His chronicling of stories and photos of the Iraq war is a gift (be sure to see his latest addition — oh, and check out who his readers named as Man of the Year).

Today, the wisdom I received there was in regard to those sweet touchy-feely Kodak-moment photos that are always linked to by InstaPuppy and Little Green Cesspools — the smiling marines surrounded by adoring kids at a newly built-by-Halliburton school. ESWN points out how the story of Pat Tillman’s death was, a la Pvt. Jessica Lynch, revised and fictionalized to evoke maximum sympathy from us folks back home. He then makes the astute and important observation, punctuated with a link you must see to believe:

Consequently, happy-talk photos, especially those credited to United States Marine Corps personnel, must be automatically assumed to be part of United States pscyhological operations since that function is integrated with and indistinguishable from information operations and public affairs. This is how Pentagon treat it, and they have the combined weight of the multi-billion dollar budget to support them. I am only here to support alternative viewpoints such as in The Children of Iraq, where you can fill in your own words without anyone telling you. Remember, photos don’t lie. Right?

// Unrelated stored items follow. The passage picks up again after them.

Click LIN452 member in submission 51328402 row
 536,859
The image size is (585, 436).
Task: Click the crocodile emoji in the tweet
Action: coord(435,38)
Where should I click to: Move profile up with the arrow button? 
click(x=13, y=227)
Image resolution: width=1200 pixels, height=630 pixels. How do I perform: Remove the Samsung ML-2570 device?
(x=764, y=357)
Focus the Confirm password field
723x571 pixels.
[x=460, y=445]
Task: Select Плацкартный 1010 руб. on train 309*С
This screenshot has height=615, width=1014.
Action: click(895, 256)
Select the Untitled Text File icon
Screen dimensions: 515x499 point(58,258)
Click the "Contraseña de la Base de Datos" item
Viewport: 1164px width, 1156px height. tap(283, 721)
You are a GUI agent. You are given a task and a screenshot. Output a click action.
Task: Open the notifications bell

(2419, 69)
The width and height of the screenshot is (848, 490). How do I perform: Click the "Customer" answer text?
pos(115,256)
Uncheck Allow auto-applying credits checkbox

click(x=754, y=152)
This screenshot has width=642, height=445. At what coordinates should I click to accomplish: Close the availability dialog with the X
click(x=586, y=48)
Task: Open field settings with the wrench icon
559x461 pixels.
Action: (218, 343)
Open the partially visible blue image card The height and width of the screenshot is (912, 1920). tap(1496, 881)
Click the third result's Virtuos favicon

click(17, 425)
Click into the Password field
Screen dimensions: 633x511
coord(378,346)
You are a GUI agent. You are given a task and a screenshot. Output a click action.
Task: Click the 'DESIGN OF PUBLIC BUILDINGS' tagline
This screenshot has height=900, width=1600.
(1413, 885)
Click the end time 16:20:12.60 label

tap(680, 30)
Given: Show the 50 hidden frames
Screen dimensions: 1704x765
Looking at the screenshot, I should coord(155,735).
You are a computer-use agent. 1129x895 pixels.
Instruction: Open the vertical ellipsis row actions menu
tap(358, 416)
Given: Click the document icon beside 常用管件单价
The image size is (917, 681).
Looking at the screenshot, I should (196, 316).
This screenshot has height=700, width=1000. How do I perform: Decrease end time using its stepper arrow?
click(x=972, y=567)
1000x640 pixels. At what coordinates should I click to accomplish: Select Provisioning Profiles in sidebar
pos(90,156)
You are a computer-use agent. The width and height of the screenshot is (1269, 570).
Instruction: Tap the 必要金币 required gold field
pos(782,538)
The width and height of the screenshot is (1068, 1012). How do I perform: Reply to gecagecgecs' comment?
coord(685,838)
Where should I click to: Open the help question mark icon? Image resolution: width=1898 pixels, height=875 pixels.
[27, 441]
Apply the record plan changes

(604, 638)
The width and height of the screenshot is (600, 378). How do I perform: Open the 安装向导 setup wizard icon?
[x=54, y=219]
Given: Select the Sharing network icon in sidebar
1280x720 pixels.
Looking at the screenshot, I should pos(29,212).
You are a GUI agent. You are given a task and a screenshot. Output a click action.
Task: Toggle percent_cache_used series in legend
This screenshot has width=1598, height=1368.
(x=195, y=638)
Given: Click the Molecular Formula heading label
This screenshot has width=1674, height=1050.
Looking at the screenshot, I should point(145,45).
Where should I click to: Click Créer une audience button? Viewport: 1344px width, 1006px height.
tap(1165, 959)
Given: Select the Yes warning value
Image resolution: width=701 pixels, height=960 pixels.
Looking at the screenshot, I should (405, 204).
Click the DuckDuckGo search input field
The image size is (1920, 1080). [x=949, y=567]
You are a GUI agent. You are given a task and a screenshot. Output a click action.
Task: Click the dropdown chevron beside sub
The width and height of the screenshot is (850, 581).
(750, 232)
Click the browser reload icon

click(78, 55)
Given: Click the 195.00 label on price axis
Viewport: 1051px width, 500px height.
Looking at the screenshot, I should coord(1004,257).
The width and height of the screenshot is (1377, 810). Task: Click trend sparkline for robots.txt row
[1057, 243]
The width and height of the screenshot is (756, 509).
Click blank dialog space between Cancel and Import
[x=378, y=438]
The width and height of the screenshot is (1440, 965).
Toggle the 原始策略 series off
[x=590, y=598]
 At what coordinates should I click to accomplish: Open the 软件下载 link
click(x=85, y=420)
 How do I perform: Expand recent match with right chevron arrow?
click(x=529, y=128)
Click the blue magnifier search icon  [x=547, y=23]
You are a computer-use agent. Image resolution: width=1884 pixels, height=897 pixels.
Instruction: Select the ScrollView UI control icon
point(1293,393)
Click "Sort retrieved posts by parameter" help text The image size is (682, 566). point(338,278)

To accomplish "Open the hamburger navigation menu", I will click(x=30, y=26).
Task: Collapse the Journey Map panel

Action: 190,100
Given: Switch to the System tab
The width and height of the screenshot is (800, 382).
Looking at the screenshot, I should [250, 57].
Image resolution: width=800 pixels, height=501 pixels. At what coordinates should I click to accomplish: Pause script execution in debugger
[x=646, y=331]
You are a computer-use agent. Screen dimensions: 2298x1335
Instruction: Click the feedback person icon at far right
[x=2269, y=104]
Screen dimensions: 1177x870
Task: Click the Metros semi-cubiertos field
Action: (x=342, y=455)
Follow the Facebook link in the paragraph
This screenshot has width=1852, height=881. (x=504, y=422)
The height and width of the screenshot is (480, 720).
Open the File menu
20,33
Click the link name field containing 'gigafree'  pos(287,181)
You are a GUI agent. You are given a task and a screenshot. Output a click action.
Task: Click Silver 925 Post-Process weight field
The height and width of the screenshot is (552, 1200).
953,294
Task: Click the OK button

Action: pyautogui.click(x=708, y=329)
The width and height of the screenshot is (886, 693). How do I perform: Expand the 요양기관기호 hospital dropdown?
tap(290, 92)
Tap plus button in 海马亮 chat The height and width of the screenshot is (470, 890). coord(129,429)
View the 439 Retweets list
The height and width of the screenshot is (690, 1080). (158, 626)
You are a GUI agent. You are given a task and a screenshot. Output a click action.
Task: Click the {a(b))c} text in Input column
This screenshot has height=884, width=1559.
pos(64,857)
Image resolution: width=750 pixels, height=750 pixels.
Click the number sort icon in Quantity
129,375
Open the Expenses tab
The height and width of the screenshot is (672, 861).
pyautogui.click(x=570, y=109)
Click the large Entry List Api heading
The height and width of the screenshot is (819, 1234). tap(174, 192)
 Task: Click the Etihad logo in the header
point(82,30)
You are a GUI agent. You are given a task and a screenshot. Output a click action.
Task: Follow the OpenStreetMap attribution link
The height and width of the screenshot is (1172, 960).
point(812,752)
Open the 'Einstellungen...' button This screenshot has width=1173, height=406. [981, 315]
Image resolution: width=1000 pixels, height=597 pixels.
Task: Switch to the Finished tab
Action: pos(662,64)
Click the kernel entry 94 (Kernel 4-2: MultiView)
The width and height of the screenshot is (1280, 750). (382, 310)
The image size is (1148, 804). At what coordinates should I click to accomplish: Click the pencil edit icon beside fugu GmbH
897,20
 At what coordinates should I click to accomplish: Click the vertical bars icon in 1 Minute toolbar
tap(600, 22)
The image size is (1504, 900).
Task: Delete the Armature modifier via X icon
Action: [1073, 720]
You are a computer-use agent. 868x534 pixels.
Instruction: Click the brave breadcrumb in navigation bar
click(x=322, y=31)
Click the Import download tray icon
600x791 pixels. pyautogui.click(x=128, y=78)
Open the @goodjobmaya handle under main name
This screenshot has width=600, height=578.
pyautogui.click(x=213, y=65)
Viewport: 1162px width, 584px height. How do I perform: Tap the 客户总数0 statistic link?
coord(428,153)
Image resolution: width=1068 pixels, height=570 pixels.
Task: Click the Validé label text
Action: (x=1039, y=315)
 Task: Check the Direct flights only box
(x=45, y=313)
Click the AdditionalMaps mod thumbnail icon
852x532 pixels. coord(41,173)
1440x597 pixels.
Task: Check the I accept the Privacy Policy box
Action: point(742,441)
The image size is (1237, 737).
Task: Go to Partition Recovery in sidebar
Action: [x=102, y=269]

[Link is here; scroll down to the bottom.]

Anyway, I just felt I had to give a tribute to this great blog, which has more accumulated wisdom than any I know. Now, if only I could view it perfectly in Firefox, I’d be totally satisfied.


The Very Ugly American

Here’s an eye-opening article from the none-too-liberal Bloomberg on just how disliked we poor Americans are by our friends overseas, and how Asia in particular has lost faith in America in terms of human rights and the dollar.

Being an American overseas these days can be a surreal experience. Virtually everyone, it seems, seeks that 10-minute why-I’m-upset-with-the-U.S. conversation.

Recent stops in Bangkok, Hanoi, Kuala Lumpur, Singapore, Mumbai and Vientiane, Laos, featured myriad such moments, leaving little doubt that anti-American sentiment — or more to the point, anti-Bush-administration sentiment — is intensifying in Asia.

And is all this negativity manifesting itself economically? Yes, argues Joseph Quinlan, chief market strategist of Banc of America Capital Management in New York. It won’t make him many friends in Middle America, but Quinlan thinks the U.S. image as a “rogue nation” is a key force behind the dollar’s decline.

“The message from the foreign exchange markets” of late “seems to be simply this: The free ride for the rogue nation is over,” Quinlan argues. “No more guns and butter, or wads of foreign cash for a nation deeply enmeshed in the Middle East, heavily indebted at home and seemingly disengaged — some might say — from the rest of the world.”

The sinking dollar, Quinlan says, “could be a sign that the world is no longer willing to underwrite the designs of U.S. foreign policy. To a large extent, we believe a rebound in the U.S. dollar could hinge on a revamped foreign policy.”

Read the whole thing for more on the Asia angle. As I feared after Abu Ghraib, we are now looked upon with ridicule when we chide China for its awful human rights record. The pot and the kettle. While I reject that comparison, it was inevitable once those pictures circulated, and it will take a generation to recover our reputation.


Ban the book-banners

Talk of banning and even burning books — in America?? By US lawmakers?? This is a topic I’ve been burning to post about, but my current revulsion toward US politics has kept me away. Read about it over at Shenzhen Ren, who expresses the situation eloquently. The day we start burning books is the day I’m outta here.